Question

The state​ lottery's million-dollar payout provides for ​$1 ​million(s) to be paid over 24 years in 25 payments of $40,000. The first $40,000 payment is made​ immediately, and the 24 remaining $40,000 payments occur at the end of each of the next 24 years. If 9 percent is the appropriate discount​ rate, what is the present value of this stream of cash​ flows? If 18 percent is the appropriate discount​ rate, what is the present value of the cash​ flows?

Answer 1

The present value of stream of cash flows of $40,000 at the end of each year over 24 years is calculated in excel through the PV function as follows:

PV(Rate, Nper, -pmt) = PV(9%, 24, -40000) = $388,264.47.
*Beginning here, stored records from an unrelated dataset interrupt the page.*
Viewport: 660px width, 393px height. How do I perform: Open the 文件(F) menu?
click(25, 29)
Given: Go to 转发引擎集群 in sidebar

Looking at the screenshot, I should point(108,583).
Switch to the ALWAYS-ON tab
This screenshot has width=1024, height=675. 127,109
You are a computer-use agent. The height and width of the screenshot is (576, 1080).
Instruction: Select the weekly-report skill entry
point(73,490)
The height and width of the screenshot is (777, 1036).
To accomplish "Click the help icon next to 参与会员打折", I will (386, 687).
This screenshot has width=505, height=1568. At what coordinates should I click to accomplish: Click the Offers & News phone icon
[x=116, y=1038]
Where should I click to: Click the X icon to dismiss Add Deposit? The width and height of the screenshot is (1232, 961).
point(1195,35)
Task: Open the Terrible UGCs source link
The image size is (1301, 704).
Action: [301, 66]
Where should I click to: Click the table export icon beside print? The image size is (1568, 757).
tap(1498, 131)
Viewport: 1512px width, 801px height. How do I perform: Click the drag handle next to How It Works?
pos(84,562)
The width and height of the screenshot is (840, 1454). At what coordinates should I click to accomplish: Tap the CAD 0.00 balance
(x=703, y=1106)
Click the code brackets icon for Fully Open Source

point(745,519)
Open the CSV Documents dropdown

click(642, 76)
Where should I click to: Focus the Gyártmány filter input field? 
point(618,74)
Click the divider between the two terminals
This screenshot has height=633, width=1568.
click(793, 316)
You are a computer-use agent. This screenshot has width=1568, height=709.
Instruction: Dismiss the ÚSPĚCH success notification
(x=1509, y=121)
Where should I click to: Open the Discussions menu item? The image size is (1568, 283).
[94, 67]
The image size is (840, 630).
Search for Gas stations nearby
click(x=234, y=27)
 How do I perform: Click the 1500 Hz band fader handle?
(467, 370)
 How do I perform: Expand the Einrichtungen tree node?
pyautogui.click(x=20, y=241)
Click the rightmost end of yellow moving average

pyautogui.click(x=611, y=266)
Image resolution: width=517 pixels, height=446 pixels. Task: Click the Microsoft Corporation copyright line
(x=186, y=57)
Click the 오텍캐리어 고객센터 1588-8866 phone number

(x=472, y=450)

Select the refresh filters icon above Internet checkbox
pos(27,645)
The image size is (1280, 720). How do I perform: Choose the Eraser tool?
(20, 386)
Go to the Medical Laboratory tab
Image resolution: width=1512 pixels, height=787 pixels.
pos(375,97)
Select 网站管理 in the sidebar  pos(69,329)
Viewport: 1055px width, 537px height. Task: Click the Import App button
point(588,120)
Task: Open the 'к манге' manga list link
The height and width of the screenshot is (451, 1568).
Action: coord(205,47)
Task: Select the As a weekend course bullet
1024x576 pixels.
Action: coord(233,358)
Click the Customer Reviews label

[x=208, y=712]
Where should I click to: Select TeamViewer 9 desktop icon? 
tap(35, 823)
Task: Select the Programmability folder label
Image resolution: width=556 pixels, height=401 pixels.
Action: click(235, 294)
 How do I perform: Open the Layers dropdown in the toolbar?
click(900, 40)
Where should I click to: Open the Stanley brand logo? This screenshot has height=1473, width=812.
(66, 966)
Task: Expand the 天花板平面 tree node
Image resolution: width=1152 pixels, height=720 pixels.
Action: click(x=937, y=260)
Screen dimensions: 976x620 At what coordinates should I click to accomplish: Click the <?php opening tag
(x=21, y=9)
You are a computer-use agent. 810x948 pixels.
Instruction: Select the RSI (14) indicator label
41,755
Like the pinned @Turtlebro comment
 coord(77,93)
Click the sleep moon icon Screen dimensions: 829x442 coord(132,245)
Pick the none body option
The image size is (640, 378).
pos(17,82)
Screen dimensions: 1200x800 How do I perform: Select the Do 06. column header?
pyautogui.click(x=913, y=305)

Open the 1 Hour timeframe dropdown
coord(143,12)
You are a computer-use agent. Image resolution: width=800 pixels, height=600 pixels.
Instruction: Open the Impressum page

The first payment of $40,000 is made immediately which implies that it has a present value of $40,000. Therefore, the present value of 25 payments of $40,000 over 24 years with the first payment occurring immediately = $388,264.47 + $40,000 = $428,264.47.

The computation of present value of the same stream of cash flows when the discount rate is 18% is as follows:

PV(18%, 24, -40000) = $218,037.96.

Hence, the present value of 25 payments of $40,000 over 24 years with the first payment occurring immediately = $218,037.96 + $40,000 = $258,037.96.